Despite the problems, the HHS office spearheading the federal response to the coronavirus crisis has not cancelled the contract. Northwell, the state's largest health care provider, told AP earlier this week that the famotidine trial has been paused indefinitely because of a shortage of new COVID-19 patients in New York.
In the four-page cure notice, HHS raised a litany of red flags about the Pepcid trial, which delivers a large dose of famotidine intravenously to patients in the study. Among them: a lack of adequate documentation of good clinical practices related to ensuring patient safety.
HHS's letter also said the researchers failed to implement a system to track harm to patients, lacked an independent data monitor to ensure the integrity of the trial's findings and failed to provide government scientists overseeing the contract with proper Food and Drug Administration documentation.
These are very serious concerns and are most shocking in the lack of attention to possible safety risks for what is a very high dose of famotidine, far above the FDA-approved dosing parameters for its currently-approved uses, said Aaron Kesselheim, a Harvard Medical School professor who reviewed the the HHS letter for the AP.
It would be unethical to run any clinical trial without a plan for tracking adverse events experienced by patients, he said, so that it can inform the decision about whether any benefits of the drug being studied that might be identified in the trial outweigh any risks. An HHS spokesperson did not immediately respond to a request seeking comment on the letters.
James Talton, Alchem's president and CEO, in a June 19 response to the letter, told HHS that frequent changes in standards of care for patients required a redesign of the trial.
On April 14, the Trump administration signed the contract to test famotidine in COVID-19 patients in New York despite a lack of published data or studies to suggest heavy doses would be safe or effective against the novel coronavirus.
When government scientists learned of the hastily produced proposal to spend millions in federal funding on the research, they considered it laughable, according to Bright's whistleblower complaint.
But the June letter from HHS would indicate that the trial was plagued by poor management from the start.
The manner in which the clinical trial has been conducted by the Alchem/Northwell team does not meet the standards specified (in) the contract and suggests a high probability that Alchem will be unable to meet the terms of the contract, the letter stated, noting that it's purpose was to communicate the government's concerns.
Robert Kaplan, a Stanford University medical professor and former associate director of the National Institutes of Health, said when HHS sends a cure notice about a clinical trial, it is a fairly serious step by the agency in voicing concerns that had been reached through consensus internally.
The (HHS) boards have the responsibility to stop the trial if there is a safety concern.

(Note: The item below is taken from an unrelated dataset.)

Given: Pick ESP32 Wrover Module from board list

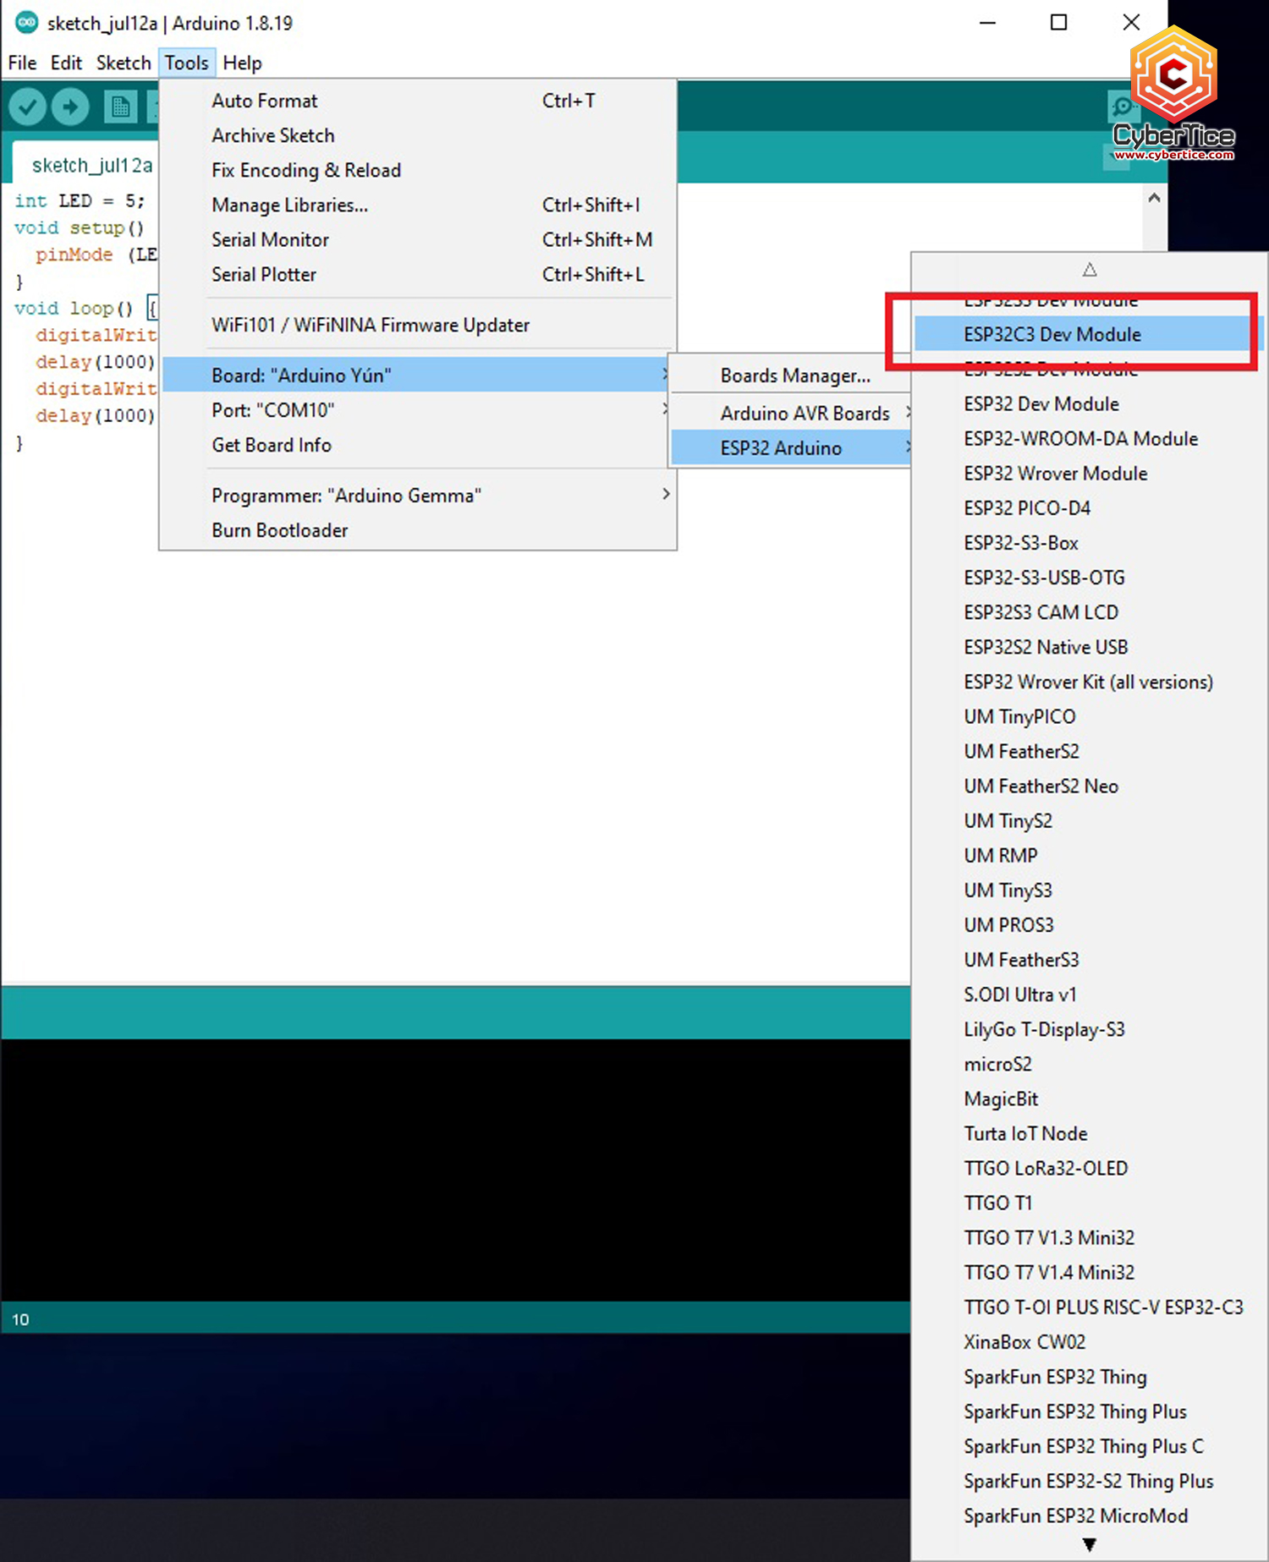Looking at the screenshot, I should [1055, 474].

They can also stop the trial for futility, if it is unlikely to produce a significant benefit.
Critics, including Bright, who opposed funding the trial while director at HHS' Biomedical Advanced Research and Development Authority, said the Pepcid project underscores the Trump administration's disregard for science and anti-corruption rules - rules meant to protect taxpayer dollars from going to political cronies or funding projects that aren't based on more rigorous science.
The government had very little data on which to base a funding decision about Pepcid and COVID-19, critics say; there was no high-grade research on famotidine's coronavirus-fighting potential to underpin a clinical trial involving hundreds of patients.
Bright filed a complaint accusing a senior administration health official of rushing the deal through without the scientific oversight necessary for such a large federal award.
Alchem's Talton outlined in his response to HHS how his company and Northwell had addressed the concerns.
The companies agreed to assign an independent medical monitor to audit all of the data produced by the trial, according to Talton.
The clinical trial is currently suspended, Talton wrote. I urge BARDA to continue the studies related to famotidine as a treatment for COVID-19 under (the contract).